最後の晩餐①
夕刻に差し掛かった頃、私は食堂の席でその時を待っていた。
席に着いているのは、私とナズナ。ナズナは院長の代行として私の向かい側に座り、目の前に置かれた食事――パンとスープ、サラダといういつもの献立――には目もくれず、腕を組んだまま目を閉じていた。
思えば、この食堂もだいぶ広くなったなと感じる。
いつもならここにフランが加わった三人で食事を摂っているのだが、そのフランはまだこの場には現れてない。彼女には、別の役割を与えていた。
その時、食堂のドアが重々しく開いた。
振り返ると、ドアの陰からフランの小柄な身体が覗くところだった。
「ナズナ……いや院長、連れてきたよ」
「ああ、ご苦労さん」
フランがやや固い口調で報告すると、ナズナは片目を開けながら答えた。口角は少し上がっているが、こちらも表情は硬かった。

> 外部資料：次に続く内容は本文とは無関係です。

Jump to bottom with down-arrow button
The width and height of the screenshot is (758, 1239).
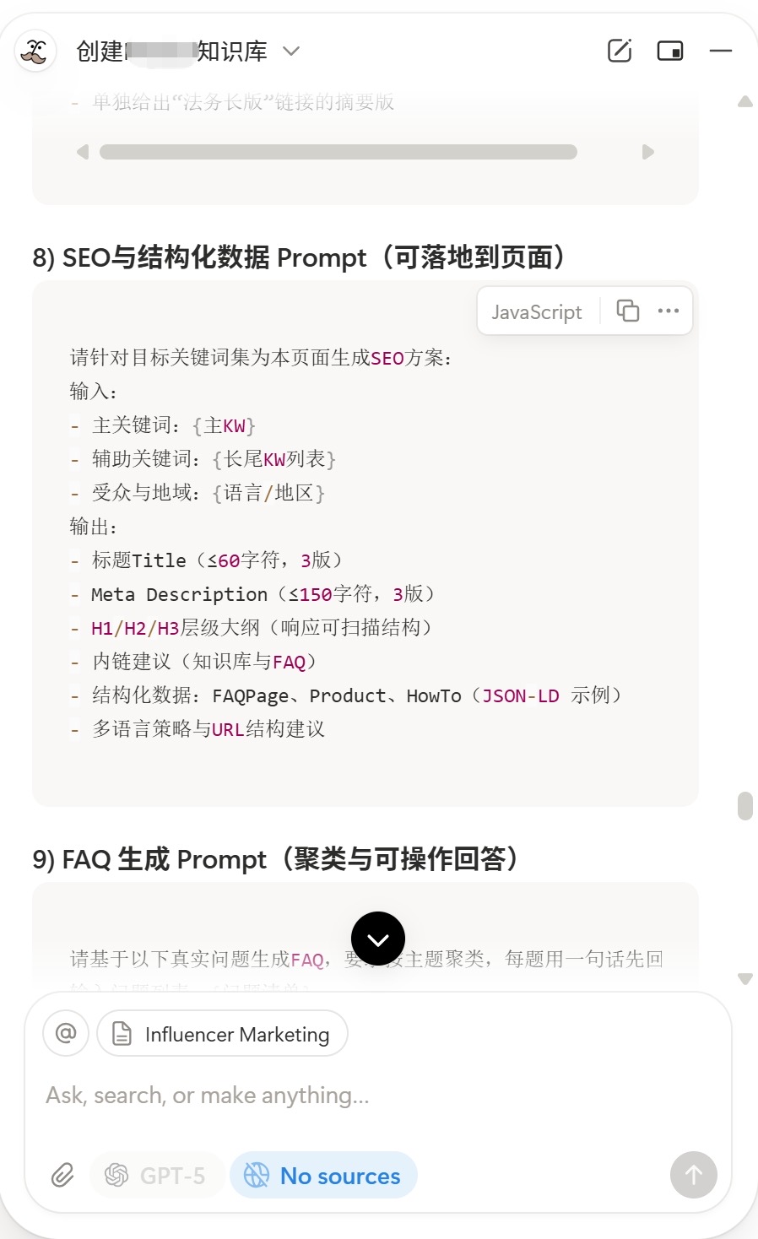[377, 939]
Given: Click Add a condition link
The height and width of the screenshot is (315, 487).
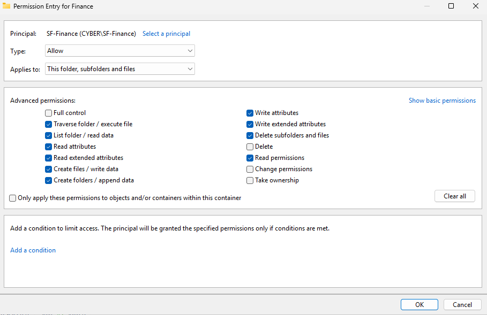Looking at the screenshot, I should (x=33, y=250).
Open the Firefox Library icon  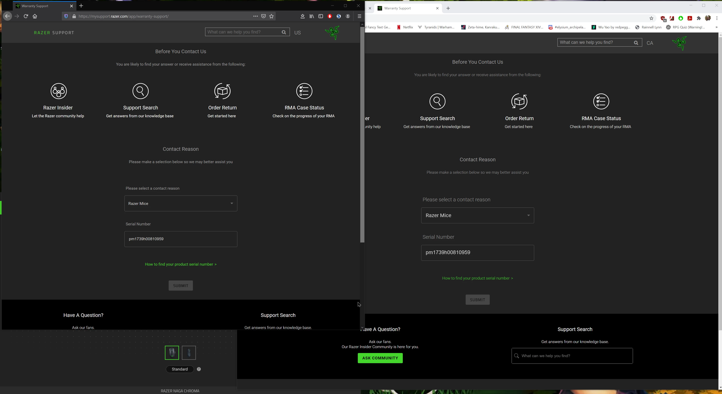[311, 16]
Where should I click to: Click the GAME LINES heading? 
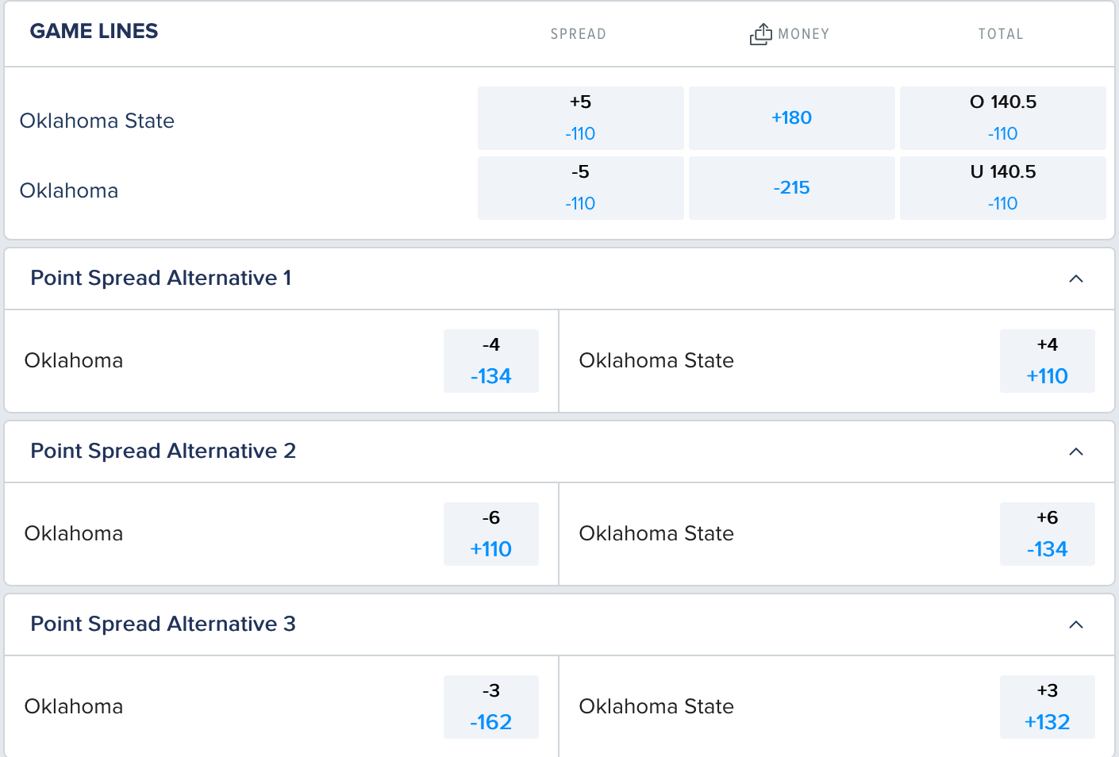pyautogui.click(x=94, y=31)
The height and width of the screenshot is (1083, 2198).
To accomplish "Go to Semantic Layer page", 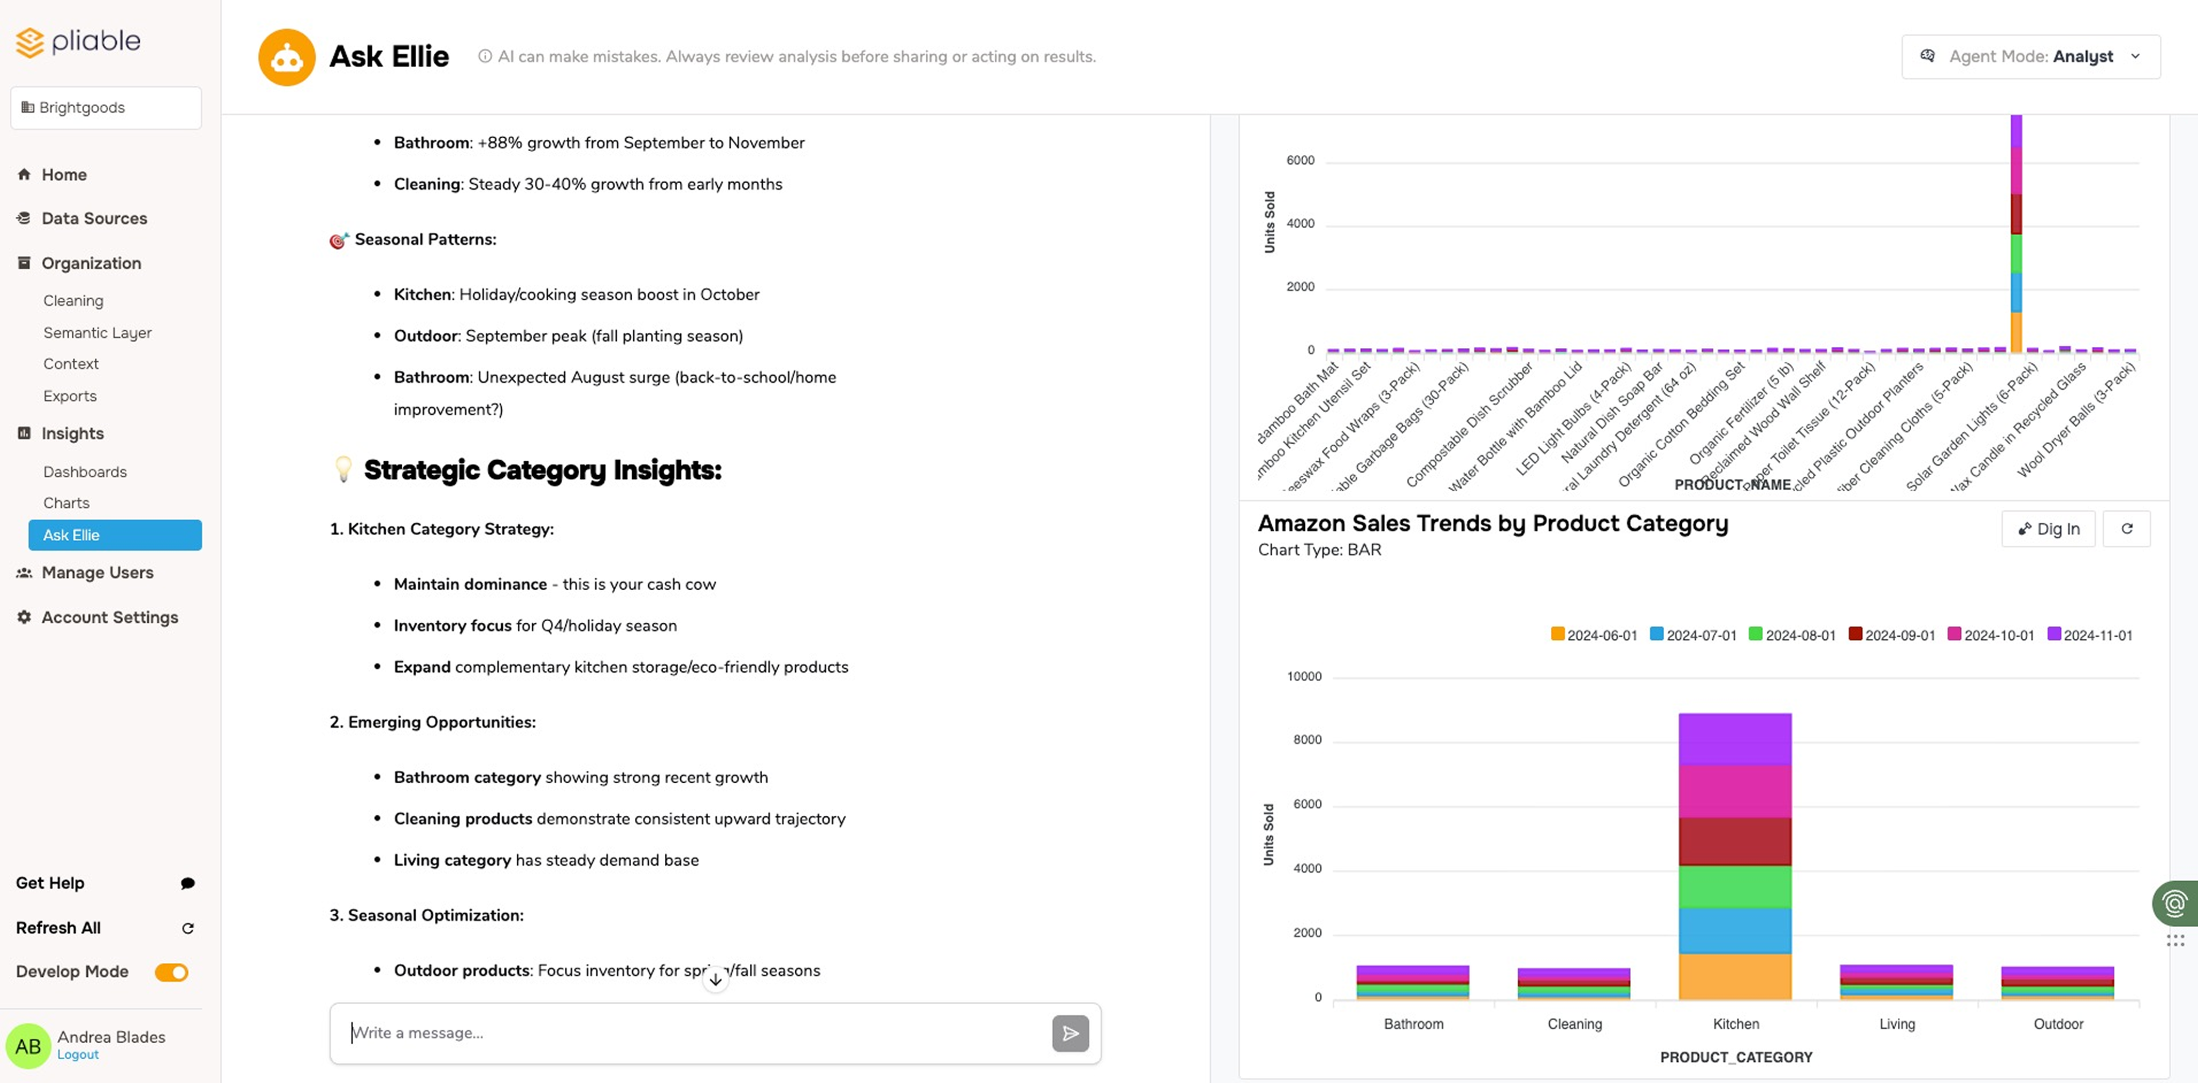I will 97,333.
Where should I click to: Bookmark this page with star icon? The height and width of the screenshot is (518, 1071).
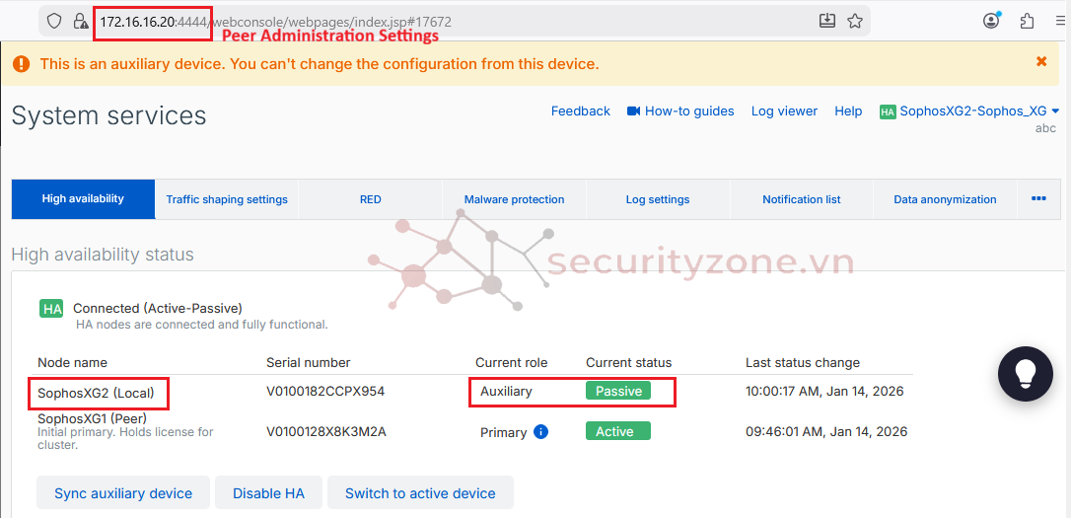(x=855, y=21)
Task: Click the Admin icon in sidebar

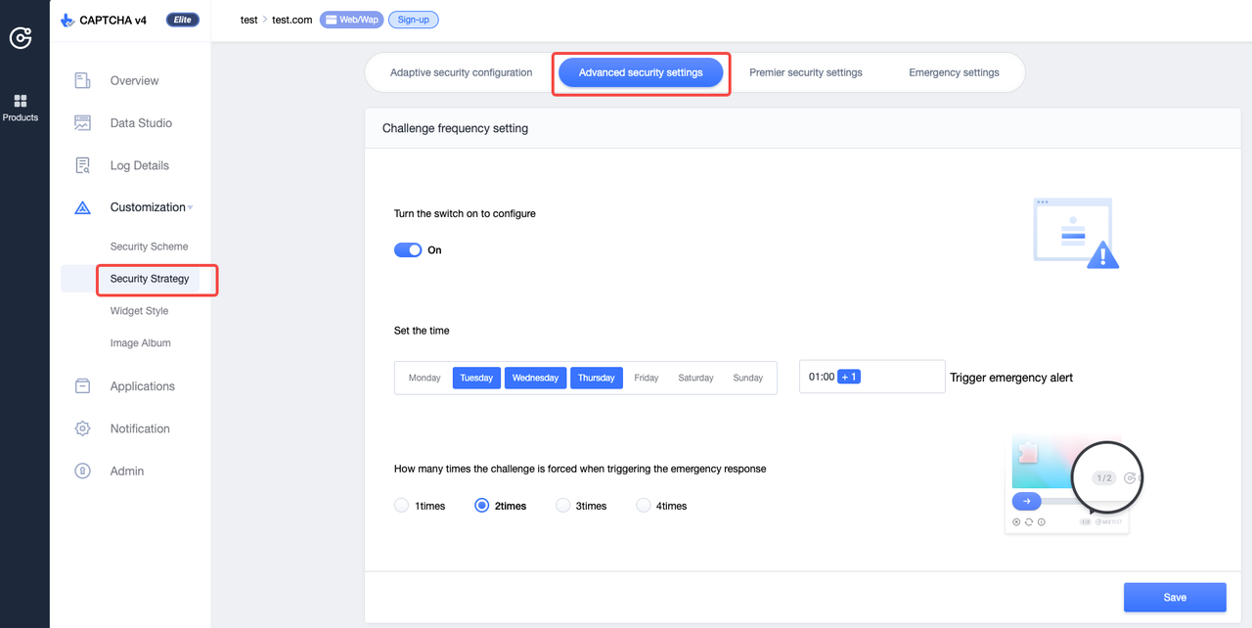Action: [x=83, y=471]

フランはドアを大きく開いた後、ゆっくりとした足取りで私から見て左側、ナズナの右隣に着席した。
その後、静かな足音と共に、フレアとリラが入室した。二人はナズナやフランとは対照的に、微笑みの表情にもどこか余裕が見られる。
「やあ。何か、久し振りだな」
「変なことを言うのね。今朝も顔を会わせているでしょう?」
「まあ、そうなんだけどな」
二人が食堂に立ち入るのは、事件が明るみに出て謹慎が始まって以来三日振りである。決して長い時間ではないが、その間に色々なことが変わり過ぎてしまっていた。
「ナズナ、その帽子、とてもお似合いですよ」
フレアは穏やかな口調で、ナズナの被っているベールに言及した。他の修道士が黒いベールを身に着けるのに対し、修道院の院長は代々、紺と藍色の中間のような色のベールを身に着けていた。謹慎に入る前に、フレアがナズナに贈ったものである。
「からかうのはやめてくれよ。それに、あたしは預かっただけさ」
「そうはならないでしょう。その帽子も、あなたという主人を見つけて喜んでいます」
「うげっ、怖いこと言うのやめてくれよ……」
苦笑するナズナを横目に、フレアとリラは私の右側の席に座った。未だにナズナは認めていないようだが、その肩書にある「代行」の文字が取れる予想を、この場にいる全員がしているようだった。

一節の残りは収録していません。